Investing.com -- Levi Strauss (NYSE:LEVI) cut annual guidance on Thursday, after second-quarter earnings beat Wall Street expectations, but sales were pressured by a drop in wholesale revenue.
Shares of the denim retailer fell nearly 8% in premarket Friday.
The company cut its guidance on adjusted diluted EPS for 2023 to a range of $1.10 to $1.20 from $1.30 to $1.40 and said it now expects revenue of growth of between 1.5% and 2.5% from 1.5% and 3% previously.
The weaker guidance comes as the company reported a beat on the bottom line as higher margins offset a drop in revenue, driven by a fall in wholesale revenue amid a shift to a direct-to-consumer model.

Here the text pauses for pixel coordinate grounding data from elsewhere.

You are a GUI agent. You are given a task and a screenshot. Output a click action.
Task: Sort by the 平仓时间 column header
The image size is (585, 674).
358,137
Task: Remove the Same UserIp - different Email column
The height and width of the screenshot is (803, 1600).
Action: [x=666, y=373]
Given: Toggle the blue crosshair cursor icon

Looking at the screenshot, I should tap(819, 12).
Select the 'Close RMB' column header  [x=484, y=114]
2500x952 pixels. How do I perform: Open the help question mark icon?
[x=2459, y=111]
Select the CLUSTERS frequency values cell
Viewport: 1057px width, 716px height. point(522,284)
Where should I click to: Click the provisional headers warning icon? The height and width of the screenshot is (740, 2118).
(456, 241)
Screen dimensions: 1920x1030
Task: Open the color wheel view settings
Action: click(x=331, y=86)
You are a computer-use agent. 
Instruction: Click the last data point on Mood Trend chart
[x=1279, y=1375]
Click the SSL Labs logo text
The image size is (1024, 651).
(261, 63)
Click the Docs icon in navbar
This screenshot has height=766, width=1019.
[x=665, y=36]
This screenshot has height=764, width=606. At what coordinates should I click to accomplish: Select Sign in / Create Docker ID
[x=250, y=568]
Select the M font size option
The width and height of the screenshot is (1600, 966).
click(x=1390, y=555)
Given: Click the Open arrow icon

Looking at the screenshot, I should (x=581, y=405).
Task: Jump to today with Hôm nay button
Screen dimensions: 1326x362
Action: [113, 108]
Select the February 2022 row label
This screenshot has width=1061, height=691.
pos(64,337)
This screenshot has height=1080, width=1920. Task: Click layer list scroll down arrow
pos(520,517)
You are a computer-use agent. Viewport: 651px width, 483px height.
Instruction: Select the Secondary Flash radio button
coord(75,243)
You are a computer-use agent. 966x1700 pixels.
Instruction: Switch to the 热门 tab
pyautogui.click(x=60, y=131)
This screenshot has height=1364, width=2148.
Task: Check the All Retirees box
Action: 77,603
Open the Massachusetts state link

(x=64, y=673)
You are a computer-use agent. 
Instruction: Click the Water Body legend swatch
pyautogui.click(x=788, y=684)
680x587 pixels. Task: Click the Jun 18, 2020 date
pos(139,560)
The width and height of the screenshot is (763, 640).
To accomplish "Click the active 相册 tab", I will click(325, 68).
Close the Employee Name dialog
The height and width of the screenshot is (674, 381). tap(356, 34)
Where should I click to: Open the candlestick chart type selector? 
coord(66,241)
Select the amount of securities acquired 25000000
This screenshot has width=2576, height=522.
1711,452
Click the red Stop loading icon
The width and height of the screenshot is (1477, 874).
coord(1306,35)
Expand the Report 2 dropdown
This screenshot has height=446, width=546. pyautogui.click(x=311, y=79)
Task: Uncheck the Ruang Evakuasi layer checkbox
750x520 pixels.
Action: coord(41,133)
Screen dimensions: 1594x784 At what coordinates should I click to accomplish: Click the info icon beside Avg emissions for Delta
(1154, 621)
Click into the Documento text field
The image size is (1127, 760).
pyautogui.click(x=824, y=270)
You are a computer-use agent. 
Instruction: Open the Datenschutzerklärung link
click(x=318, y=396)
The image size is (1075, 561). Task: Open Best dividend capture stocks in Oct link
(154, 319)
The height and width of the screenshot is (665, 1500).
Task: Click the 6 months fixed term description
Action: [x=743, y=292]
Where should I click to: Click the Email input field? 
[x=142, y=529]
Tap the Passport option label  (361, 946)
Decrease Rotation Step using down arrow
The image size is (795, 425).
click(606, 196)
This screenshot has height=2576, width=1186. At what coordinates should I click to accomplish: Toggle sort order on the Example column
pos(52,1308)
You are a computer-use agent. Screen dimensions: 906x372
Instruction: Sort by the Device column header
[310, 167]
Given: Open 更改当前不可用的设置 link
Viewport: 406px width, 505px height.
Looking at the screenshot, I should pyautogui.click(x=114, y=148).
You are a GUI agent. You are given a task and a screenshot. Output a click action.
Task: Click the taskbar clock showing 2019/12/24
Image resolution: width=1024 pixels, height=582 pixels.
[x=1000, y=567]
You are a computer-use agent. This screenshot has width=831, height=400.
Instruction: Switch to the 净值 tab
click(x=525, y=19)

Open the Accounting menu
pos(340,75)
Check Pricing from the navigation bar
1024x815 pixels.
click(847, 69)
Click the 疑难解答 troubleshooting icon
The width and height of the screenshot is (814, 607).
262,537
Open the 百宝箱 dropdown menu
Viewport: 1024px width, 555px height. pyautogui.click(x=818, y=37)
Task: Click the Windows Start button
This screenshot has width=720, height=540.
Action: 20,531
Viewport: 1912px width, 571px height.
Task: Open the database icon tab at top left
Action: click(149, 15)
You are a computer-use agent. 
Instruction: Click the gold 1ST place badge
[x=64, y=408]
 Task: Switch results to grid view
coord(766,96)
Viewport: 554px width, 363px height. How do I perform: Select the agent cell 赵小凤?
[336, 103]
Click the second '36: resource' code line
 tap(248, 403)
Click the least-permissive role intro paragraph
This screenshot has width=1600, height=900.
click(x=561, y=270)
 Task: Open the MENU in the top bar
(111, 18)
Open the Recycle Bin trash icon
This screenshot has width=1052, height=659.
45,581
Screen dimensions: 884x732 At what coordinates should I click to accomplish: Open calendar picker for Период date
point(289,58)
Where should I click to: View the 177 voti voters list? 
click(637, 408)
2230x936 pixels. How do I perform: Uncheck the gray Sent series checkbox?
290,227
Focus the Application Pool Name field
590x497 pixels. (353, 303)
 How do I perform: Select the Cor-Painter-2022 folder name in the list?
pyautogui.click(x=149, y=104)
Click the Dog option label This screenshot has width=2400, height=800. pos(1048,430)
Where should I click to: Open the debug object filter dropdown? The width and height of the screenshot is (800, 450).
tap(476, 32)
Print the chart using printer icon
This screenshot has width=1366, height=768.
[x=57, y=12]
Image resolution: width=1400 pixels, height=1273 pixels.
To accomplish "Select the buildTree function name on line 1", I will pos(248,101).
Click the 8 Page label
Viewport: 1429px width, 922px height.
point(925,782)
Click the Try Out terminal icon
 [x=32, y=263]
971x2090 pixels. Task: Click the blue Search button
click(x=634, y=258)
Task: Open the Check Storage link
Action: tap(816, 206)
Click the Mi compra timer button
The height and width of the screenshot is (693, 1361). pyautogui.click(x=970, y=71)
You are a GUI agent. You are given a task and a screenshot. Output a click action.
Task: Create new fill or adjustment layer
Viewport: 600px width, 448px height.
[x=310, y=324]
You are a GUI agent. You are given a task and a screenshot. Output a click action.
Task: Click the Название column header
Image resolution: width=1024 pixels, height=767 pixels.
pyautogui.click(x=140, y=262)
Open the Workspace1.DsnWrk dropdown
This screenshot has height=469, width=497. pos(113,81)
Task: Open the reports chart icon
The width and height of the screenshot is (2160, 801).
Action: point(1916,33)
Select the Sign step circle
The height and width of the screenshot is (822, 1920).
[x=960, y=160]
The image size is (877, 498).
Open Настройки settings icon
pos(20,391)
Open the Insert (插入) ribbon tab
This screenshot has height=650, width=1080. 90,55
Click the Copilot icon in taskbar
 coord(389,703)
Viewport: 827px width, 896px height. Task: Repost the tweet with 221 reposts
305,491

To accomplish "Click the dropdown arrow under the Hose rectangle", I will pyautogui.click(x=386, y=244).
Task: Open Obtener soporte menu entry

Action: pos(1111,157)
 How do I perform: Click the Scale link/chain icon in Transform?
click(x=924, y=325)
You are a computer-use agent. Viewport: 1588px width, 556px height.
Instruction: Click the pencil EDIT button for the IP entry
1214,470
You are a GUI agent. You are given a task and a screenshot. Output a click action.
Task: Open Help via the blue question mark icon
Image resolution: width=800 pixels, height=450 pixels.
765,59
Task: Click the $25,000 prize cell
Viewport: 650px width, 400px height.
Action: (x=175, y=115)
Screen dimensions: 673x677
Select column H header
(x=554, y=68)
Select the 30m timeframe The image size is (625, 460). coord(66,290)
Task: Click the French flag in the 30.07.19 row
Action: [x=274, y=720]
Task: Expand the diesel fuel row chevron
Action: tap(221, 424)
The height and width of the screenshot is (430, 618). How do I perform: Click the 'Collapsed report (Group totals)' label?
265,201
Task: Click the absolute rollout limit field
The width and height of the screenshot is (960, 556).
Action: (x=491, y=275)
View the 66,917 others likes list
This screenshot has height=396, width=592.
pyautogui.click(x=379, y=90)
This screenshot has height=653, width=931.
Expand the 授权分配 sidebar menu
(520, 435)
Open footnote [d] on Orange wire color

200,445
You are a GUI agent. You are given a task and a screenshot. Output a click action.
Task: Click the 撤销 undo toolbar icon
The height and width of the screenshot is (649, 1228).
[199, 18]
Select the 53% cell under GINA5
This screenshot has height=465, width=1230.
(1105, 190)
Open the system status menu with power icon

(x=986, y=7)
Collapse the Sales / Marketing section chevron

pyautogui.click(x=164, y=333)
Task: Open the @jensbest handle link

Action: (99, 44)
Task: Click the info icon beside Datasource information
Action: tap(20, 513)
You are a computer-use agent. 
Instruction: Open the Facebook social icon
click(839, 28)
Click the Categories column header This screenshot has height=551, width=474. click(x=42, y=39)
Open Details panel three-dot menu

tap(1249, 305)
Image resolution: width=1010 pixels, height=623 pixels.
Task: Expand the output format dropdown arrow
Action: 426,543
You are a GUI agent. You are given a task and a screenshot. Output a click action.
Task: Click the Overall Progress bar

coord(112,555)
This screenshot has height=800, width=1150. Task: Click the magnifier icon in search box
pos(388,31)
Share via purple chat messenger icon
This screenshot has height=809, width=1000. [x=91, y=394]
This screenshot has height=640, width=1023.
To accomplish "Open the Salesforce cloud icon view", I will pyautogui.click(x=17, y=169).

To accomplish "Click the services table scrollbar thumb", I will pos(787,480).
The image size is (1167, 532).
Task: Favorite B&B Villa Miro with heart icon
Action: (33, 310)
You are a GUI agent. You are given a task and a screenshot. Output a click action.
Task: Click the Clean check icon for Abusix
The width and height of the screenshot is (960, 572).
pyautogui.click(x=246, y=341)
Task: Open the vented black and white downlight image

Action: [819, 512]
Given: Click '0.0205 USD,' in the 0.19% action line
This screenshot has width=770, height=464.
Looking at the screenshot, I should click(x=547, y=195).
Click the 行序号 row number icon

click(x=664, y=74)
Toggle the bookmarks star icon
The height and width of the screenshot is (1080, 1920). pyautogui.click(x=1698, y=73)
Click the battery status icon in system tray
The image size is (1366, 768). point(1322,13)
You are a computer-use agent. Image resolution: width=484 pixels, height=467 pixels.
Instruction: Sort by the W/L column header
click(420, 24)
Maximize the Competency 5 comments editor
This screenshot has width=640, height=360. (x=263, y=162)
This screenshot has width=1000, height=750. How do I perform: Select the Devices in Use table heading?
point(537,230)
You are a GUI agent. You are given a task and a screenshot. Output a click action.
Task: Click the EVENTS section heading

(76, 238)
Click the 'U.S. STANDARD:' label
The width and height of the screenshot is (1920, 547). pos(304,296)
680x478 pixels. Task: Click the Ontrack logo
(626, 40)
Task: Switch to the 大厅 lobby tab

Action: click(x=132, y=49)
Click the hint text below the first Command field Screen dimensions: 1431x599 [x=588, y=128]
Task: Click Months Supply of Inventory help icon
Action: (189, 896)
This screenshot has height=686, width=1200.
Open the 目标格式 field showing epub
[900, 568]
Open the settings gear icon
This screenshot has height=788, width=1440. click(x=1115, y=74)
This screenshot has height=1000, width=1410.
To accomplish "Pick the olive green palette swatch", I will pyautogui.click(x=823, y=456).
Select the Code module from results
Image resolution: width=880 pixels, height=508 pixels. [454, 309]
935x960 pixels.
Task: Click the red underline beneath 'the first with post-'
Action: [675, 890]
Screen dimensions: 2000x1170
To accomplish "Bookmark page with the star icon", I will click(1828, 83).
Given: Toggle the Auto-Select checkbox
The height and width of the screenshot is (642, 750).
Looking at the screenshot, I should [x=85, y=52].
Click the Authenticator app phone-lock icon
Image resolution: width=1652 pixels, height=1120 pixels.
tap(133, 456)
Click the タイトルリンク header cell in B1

"Wholesale net revenues decreased 22% on reported and constant-currency bases as strong growth in Asia and Latin America was offset by declines in North America and Europe," the company said.
Levi reported fiscal Q2 adjusted EPS of $0.04, beating estimates of $0.03, while revenue of $1.34 billion was in line with expectations.
Direct-to-consumer net revenue was up 13%, driven by "broad-based growth in both company-operated mainline and outlet stores and e-commerce," the company said.
Total inventories increased 18% in Q2 year-on-year, with the company touting further improvement in inventory levels expected to drop below prior year levels by year end.
Wall Street analysts lowered numbers on LEVI following the guidance cut. BofA analysts moved to $14 per share on the Neutral-rated LEVI stock.
"We reiterate Neutral on LEVI as we think the stock’s current valuation (10x F24 P/E and 7x EV/EBITDA) fairly reflects the combination of a softening wholesale outlook and encouraging direct to consumer (DTC) and int’l trends."
Similarly, Wells Fargo analysts cut the target to $15 per share, but remain Overweight-rated.
"2Q was another tough quarter for LEVI — as mounting pressure in US wholesale drove lowered 2H revs, but more notably a much larger margin/EPS cut due to needed promos and strategic pricing actions. [This] print keeps LEVI in the penalty box," the analysts said in a note.